WORK ITEM – When a line in the records contains the string "agent", copy that line.

Dataset entries –

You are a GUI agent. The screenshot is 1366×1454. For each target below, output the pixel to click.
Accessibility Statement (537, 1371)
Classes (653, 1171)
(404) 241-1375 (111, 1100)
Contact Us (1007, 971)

---

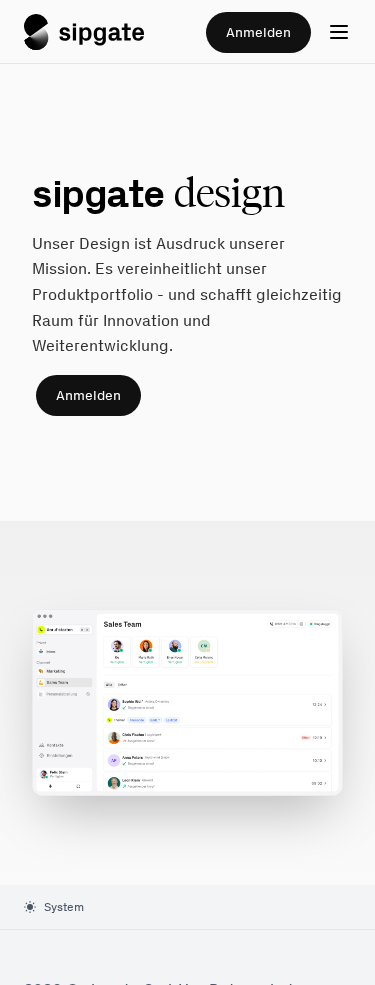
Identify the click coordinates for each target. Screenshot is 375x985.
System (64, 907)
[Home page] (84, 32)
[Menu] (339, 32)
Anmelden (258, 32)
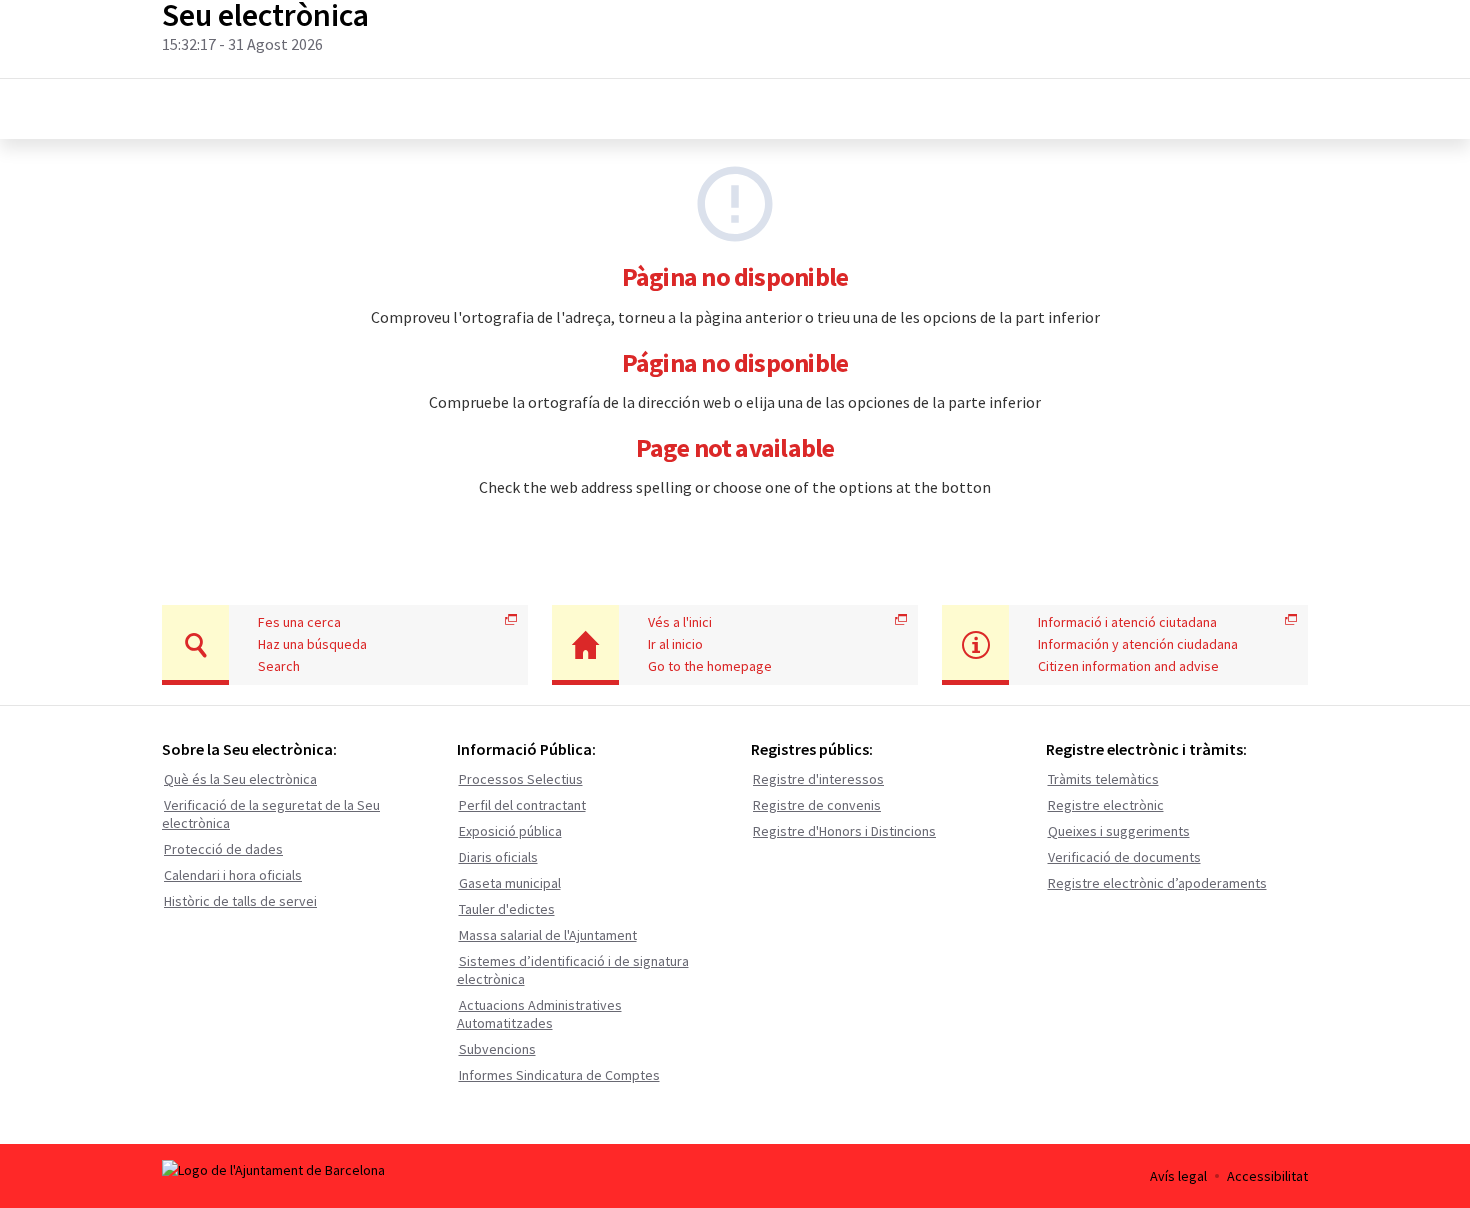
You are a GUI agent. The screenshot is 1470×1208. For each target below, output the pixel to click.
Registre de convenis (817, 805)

REPLY TO THE TASK –
You are a GUI agent. The screenshot is 1366×1454. For each target below, output the pixel to click.
You are a GUI agent. The screenshot is 1470×1208. For each target below, output the pixel to click.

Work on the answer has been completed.